Paracetamol poisoning



1. Severe hepatic and renal damage can result from taking 150 mg/kg (about 10g or 20 tablets) in one dose.



2. Patients specially at risk are:



a. those whose enzymes are induced as a result of taking drugs or alcohol for their livers and kidneys form more NABQI.



b. those who are malnourished to the extent that their livers and kidneys are depleted of glutathione.



3. The INR and plasma creatinine are used to monitor hepatic and renal impairment respectively.



4. Clinical signs:



a. do not become apparent for 24-48h and liver failure, when it occurs, does so between 2 and 7 days after the overdose.



b. there may be vomiting and right upper quadrant pain.



c. later there is jaundice and encephalopathy from liver damage and renal failure.



5. Do an emergency blood level when 4h have elapsed since ingestion.



6. Empty the stomach if > 7.5g has been taken.



7. Give N-acetylcysteine by IVI, 150 mg/kg in 200 ml of 5% dextrose over 15 min.



8. If the INR exceeds 2 there is risk of infection and gastric bleeding, and an antimicrobial plus either sucralfate or histamine antagonist should be given prophylactically.





Salicylate overdose



1. Moderate overdose (500 – 750 mg/l):



a. nausea and vomiting.



b. epigastric discomfort.



c. tinnitus and deafness.



d. headache, sweating and pyrexia.



e. hyperpnoea.



f. hypokalaemia.



g. restlessness.



2. Severe overdose (> 750 mg/l):



a. pulmonary edema.



b. convulsions.



c. coma with severe dehydration and ketosis.

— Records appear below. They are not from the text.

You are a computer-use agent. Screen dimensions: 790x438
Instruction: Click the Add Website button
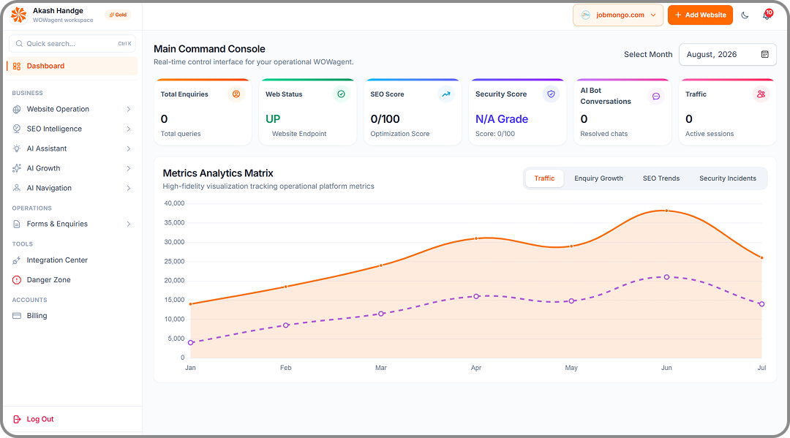700,15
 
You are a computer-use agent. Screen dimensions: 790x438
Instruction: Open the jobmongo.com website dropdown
618,15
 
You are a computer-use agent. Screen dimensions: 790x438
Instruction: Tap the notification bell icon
767,15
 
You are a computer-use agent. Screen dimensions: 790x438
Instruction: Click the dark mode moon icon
745,15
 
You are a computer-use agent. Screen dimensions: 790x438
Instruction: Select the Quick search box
72,44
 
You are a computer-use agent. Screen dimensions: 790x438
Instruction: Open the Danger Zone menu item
48,280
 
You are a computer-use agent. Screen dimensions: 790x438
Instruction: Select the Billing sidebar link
37,316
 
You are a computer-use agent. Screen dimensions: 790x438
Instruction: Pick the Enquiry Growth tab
598,178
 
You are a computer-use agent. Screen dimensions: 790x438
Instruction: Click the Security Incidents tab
728,178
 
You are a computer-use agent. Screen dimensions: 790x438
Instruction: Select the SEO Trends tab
661,178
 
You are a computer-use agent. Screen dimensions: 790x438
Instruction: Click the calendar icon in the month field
765,54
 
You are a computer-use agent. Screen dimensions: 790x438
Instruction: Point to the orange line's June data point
666,211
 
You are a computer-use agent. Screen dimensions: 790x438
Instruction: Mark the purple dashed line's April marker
476,297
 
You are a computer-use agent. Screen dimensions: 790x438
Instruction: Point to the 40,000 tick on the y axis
174,203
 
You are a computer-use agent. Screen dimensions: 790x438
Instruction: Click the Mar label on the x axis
381,368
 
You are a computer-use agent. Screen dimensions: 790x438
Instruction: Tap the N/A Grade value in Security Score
502,119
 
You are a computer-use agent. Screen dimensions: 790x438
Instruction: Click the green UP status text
273,119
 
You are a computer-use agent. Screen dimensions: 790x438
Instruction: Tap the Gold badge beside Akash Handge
118,15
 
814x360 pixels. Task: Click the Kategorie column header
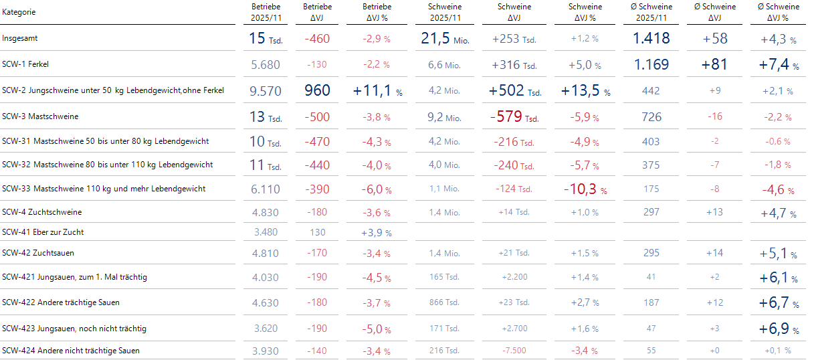[19, 13]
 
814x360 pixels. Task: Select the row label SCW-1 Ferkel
[25, 65]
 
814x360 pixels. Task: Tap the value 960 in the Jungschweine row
[317, 90]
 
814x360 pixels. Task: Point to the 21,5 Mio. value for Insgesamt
[445, 39]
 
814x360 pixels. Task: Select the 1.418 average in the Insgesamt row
[651, 39]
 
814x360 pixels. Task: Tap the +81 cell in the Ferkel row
[715, 65]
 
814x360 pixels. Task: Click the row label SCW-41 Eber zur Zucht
[43, 232]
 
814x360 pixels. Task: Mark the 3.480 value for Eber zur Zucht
[266, 232]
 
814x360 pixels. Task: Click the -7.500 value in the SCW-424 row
[514, 351]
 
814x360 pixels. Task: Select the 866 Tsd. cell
[444, 302]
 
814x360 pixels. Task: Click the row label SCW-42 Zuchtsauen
[38, 254]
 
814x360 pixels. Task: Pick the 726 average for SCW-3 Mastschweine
[651, 117]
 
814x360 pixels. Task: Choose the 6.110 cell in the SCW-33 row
[266, 189]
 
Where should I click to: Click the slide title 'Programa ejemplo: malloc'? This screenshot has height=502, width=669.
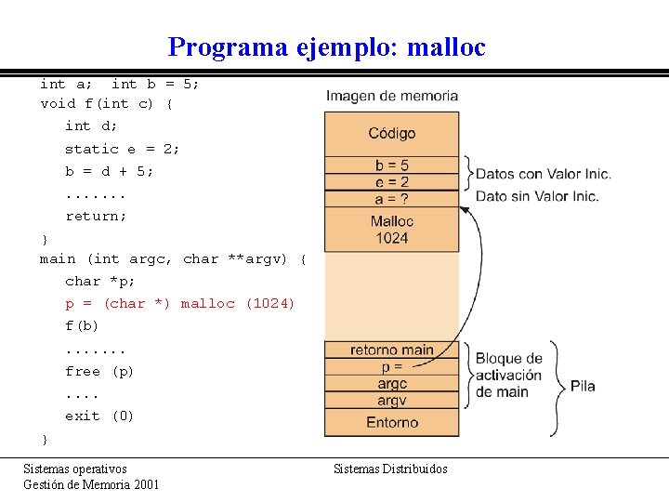coord(326,46)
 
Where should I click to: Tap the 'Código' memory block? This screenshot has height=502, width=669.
coord(391,134)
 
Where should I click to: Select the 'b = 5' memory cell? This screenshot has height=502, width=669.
coord(391,165)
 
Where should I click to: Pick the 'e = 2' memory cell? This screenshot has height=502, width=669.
coord(391,182)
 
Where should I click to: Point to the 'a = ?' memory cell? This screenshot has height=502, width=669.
coord(391,198)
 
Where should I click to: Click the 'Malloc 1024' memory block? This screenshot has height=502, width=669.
coord(391,229)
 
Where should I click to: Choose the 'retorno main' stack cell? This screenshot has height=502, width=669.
coord(391,350)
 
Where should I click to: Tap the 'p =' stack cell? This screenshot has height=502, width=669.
coord(391,366)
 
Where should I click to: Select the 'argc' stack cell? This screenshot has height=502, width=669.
coord(391,383)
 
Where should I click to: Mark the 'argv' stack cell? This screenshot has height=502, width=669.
coord(391,401)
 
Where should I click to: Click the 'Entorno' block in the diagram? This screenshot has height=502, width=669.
coord(391,422)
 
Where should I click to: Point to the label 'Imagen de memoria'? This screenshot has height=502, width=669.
coord(391,96)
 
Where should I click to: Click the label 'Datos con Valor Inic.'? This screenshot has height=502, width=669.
coord(543,174)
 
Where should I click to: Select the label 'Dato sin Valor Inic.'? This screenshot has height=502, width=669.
coord(537,196)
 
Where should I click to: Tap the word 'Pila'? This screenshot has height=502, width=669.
coord(583,386)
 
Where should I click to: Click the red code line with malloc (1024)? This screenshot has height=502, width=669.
coord(179,304)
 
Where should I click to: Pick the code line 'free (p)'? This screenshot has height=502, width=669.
coord(99,371)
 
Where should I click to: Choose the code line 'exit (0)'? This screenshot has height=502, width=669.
coord(99,416)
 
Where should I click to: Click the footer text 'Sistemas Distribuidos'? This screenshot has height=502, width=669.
coord(390,469)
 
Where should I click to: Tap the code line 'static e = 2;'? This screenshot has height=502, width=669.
coord(122,149)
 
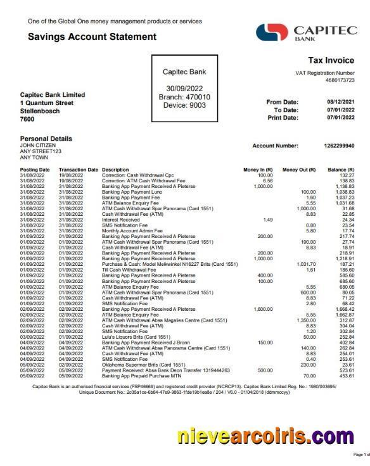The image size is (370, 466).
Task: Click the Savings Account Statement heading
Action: tap(92, 37)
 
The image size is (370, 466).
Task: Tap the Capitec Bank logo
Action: tap(307, 33)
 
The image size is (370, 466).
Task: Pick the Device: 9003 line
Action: tap(184, 105)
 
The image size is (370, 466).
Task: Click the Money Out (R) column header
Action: tap(299, 170)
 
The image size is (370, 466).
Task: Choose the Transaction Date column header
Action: tap(79, 170)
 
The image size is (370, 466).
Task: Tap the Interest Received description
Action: tap(121, 219)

3. Mixed acid-base disturbance:



a. respiratory alkalosis due to direct stimulation of the respiratory center.



b. metabolic acidosis due to accumulation of lactic and pyruvic acids.



4. Gastric lavage:



a. worth undertaking at least up to 12 hr after overdose for tablets may lie as an insoluble mass in the stomach.

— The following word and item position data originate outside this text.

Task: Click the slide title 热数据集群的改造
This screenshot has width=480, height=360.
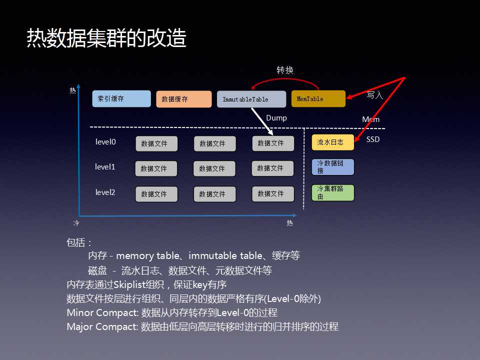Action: point(106,38)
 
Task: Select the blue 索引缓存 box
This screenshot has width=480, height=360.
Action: point(122,98)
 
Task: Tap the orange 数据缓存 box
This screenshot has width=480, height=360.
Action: point(184,99)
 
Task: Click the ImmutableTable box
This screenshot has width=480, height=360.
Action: point(252,99)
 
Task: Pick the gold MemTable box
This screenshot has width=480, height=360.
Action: point(318,98)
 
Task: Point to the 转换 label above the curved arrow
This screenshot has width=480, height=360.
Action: point(285,70)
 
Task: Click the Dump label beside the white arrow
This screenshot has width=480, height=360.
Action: point(276,118)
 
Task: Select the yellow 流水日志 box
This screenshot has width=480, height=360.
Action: point(333,142)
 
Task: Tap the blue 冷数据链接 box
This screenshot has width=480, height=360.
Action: point(333,167)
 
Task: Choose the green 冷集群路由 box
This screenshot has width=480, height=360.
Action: point(333,192)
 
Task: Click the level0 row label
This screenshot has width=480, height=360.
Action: point(106,142)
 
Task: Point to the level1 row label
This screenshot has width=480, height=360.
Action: point(105,167)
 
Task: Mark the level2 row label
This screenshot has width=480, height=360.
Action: point(105,192)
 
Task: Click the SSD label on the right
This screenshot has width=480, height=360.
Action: point(373,140)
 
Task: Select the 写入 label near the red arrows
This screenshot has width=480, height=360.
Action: point(375,94)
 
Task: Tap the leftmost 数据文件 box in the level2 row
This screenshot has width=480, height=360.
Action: point(156,194)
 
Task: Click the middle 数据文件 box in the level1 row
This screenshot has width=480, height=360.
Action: point(214,168)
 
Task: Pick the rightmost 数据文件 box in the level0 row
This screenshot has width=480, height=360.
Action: point(273,144)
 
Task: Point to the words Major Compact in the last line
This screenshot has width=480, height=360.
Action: point(102,327)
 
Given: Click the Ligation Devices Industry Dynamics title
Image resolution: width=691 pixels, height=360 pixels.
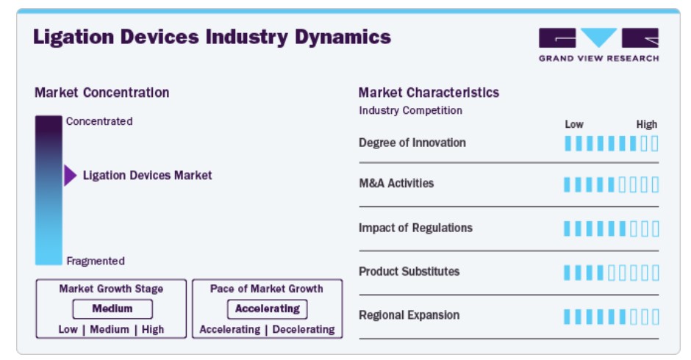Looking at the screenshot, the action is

b. activated charcoal is worth giving as it adsorbs salicylate.



5. Correction of dehydration (< 4.3 mg/l): dextrose 5% given i.v. with added potassium.

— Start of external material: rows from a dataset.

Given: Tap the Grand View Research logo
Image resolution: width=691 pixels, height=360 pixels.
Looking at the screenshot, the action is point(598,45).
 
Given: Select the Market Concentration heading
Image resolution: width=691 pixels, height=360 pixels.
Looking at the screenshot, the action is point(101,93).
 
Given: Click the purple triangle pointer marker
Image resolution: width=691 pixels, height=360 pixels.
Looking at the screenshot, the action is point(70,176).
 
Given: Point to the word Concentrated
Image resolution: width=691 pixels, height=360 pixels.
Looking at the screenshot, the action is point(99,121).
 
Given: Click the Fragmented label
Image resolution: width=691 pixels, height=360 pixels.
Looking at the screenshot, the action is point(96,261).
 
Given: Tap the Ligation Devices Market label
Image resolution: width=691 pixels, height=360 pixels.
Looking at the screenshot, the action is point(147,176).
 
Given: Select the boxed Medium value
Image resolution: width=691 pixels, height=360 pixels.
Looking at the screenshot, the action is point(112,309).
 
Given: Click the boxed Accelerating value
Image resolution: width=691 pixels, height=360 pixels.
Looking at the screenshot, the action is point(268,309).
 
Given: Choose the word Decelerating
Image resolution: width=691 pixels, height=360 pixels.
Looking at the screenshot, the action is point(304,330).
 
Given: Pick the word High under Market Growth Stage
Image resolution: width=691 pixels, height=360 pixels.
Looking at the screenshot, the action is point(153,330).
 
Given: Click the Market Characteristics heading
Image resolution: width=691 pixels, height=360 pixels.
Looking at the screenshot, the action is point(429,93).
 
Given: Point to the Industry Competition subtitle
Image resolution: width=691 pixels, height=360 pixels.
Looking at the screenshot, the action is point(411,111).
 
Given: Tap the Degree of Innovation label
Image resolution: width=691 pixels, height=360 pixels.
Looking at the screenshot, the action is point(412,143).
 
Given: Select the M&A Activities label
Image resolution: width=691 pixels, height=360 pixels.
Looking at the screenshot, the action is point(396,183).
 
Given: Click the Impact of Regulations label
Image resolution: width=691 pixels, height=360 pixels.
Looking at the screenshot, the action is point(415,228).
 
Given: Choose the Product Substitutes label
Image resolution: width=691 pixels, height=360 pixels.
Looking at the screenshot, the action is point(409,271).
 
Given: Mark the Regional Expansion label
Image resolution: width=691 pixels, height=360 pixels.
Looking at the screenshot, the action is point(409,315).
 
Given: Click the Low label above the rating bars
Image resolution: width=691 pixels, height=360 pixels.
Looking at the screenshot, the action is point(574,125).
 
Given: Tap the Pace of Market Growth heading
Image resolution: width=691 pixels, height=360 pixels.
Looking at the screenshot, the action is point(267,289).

6. Acid-base disturbances (> 4.3 mg/l): sodium bicarbonate is used to correct metabolic acidosis (blood pH < 7.2) and to alkalinize the urine to remove salicylate.



7. Removal of salicylate from the body: activated charcoal given in repeated doses or haemodialysis when plasma salicylate exceeds 750 mg/l and there is renal failure, or in any event exceeds 900 mg/l.